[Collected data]
☆ ☆ ☆ ☆
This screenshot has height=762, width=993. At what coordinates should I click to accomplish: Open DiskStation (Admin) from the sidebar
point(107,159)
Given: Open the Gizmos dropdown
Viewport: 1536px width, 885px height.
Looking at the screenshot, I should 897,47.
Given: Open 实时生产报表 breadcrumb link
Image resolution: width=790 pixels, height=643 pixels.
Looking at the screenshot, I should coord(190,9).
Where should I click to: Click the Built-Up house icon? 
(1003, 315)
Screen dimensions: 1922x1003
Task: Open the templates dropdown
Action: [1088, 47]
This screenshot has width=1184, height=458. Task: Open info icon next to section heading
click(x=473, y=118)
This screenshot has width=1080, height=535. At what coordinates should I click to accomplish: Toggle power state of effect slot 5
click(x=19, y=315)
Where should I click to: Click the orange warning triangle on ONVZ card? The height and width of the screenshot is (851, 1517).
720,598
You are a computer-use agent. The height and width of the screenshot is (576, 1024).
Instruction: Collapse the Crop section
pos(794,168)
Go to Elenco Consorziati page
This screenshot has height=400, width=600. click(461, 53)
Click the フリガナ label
☆ ☆ ☆ ☆
=== YOUR INSTRUCTIONS ===
Each entry above is to be copied out exactly as written.

=== EXERCISE RESPONSE ===
This screenshot has height=762, width=993. At what coordinates should I click to accomplish: Open DiskStation (Admin) from the sidebar
point(107,159)
Given: Open the Gizmos dropdown
Viewport: 1536px width, 885px height.
Looking at the screenshot, I should 897,47.
Given: Open 实时生产报表 breadcrumb link
Image resolution: width=790 pixels, height=643 pixels.
Looking at the screenshot, I should coord(190,9).
Where should I click to: Click the Built-Up house icon? 
(1003, 315)
Screen dimensions: 1922x1003
Task: Open the templates dropdown
Action: [1088, 47]
This screenshot has width=1184, height=458. Task: Open info icon next to section heading
click(x=473, y=118)
This screenshot has width=1080, height=535. At what coordinates should I click to accomplish: Toggle power state of effect slot 5
click(x=19, y=315)
Where should I click to: Click the orange warning triangle on ONVZ card? The height and width of the screenshot is (851, 1517).
720,598
You are a computer-use agent. The height and width of the screenshot is (576, 1024).
Instruction: Collapse the Crop section
pos(794,168)
Go to Elenco Consorziati page
This screenshot has height=400, width=600. click(461, 53)
Click the フリガナ label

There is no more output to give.